◆ DATA FOR THIS TASK ◆

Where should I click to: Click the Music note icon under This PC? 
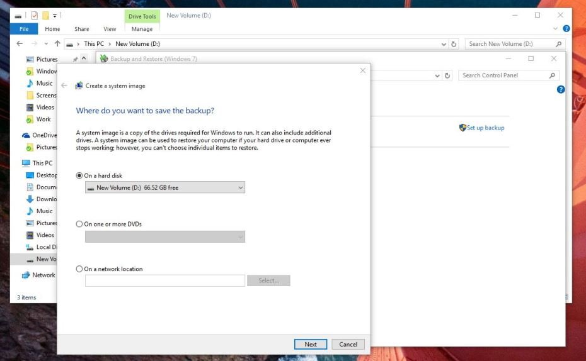click(x=30, y=211)
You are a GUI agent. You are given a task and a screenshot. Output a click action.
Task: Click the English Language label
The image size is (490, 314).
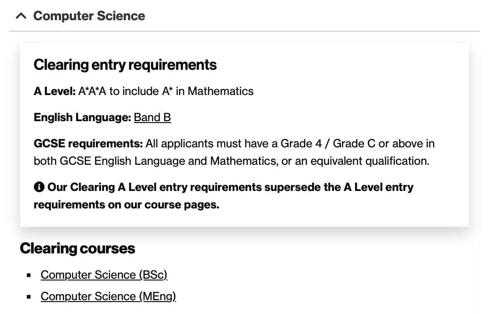(83, 117)
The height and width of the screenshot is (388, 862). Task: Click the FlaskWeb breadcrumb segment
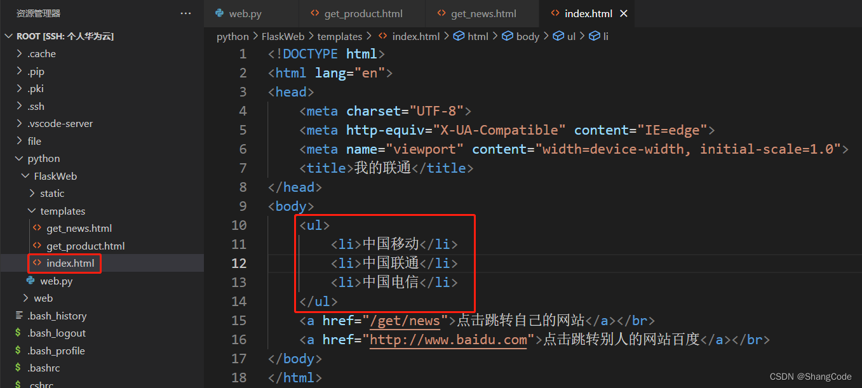pos(283,36)
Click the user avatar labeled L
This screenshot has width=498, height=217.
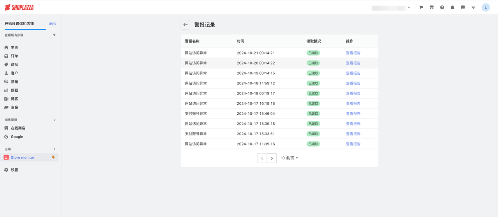486,7
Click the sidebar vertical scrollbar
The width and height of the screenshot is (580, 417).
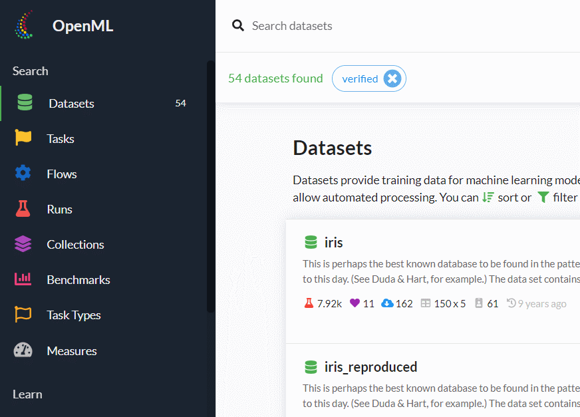[210, 186]
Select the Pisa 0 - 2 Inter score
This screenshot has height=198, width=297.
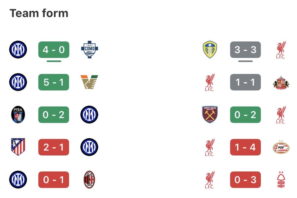click(54, 115)
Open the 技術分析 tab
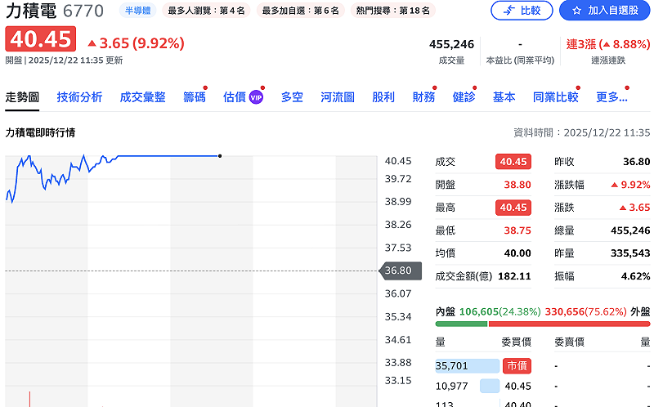 click(79, 97)
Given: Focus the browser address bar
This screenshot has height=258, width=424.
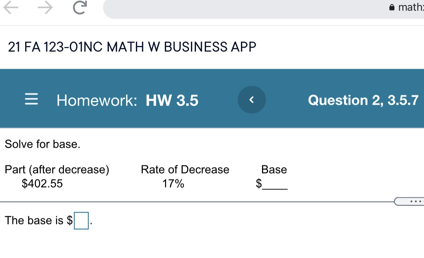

◆ PROMPT ◆
Could you give all of the data again exactly as written, omitting any pictures?

◆ RESPONSE TO THIS TASK ◆
Where should I click to: Click the Music note icon under This PC? 
click(x=30, y=211)
You are a GUI agent. You are given a task and a screenshot. Output a click action.
Task: Click the English Language label
The image size is (490, 314).
(83, 117)
The height and width of the screenshot is (388, 862). Task: Click the FlaskWeb breadcrumb segment
pos(283,36)
Click the user avatar labeled L
This screenshot has width=498, height=217.
486,7
Click the sidebar vertical scrollbar
The width and height of the screenshot is (580, 417).
[210, 186]
Select the Pisa 0 - 2 Inter score
This screenshot has height=198, width=297.
click(54, 115)
Open the 技術分析 tab
 click(79, 97)
Given: Focus the browser address bar
This screenshot has height=258, width=424.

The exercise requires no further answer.